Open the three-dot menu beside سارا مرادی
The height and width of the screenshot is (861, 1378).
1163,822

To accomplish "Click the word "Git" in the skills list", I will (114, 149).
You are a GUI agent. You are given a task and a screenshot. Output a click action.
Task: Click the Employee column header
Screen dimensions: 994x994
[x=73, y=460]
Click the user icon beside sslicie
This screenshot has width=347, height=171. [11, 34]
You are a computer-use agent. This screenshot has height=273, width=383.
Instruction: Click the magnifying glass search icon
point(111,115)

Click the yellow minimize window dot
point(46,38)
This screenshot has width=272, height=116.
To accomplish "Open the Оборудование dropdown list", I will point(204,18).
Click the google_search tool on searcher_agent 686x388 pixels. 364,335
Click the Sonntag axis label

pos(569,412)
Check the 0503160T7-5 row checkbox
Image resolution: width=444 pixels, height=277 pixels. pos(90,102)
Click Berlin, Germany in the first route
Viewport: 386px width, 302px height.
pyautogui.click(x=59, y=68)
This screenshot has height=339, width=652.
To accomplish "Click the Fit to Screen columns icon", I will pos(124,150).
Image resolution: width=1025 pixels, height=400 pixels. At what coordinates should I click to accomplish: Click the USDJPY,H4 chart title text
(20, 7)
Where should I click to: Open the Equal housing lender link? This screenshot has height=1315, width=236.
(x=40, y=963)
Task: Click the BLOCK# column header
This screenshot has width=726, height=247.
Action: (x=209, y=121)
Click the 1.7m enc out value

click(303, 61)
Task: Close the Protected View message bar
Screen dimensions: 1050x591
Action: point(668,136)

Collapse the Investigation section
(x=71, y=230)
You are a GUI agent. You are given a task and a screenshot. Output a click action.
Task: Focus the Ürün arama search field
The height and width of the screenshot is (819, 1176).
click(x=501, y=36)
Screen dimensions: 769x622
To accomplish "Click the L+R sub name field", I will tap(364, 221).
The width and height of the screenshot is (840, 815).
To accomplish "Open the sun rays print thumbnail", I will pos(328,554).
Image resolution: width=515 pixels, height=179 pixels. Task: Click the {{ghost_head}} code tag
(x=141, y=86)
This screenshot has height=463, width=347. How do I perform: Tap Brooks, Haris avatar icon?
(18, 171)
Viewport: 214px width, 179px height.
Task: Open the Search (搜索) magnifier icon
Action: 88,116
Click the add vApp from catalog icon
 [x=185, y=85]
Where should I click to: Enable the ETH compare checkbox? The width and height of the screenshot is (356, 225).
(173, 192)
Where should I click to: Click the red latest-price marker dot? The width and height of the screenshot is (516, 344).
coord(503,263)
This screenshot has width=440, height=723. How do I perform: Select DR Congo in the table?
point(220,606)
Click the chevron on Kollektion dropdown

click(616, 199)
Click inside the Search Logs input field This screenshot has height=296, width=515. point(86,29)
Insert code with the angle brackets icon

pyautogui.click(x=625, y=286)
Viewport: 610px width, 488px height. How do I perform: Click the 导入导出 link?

::::

OBJECTIVE - How many lines in the data above contain the word "should"? Give only the number.

RESULT - 4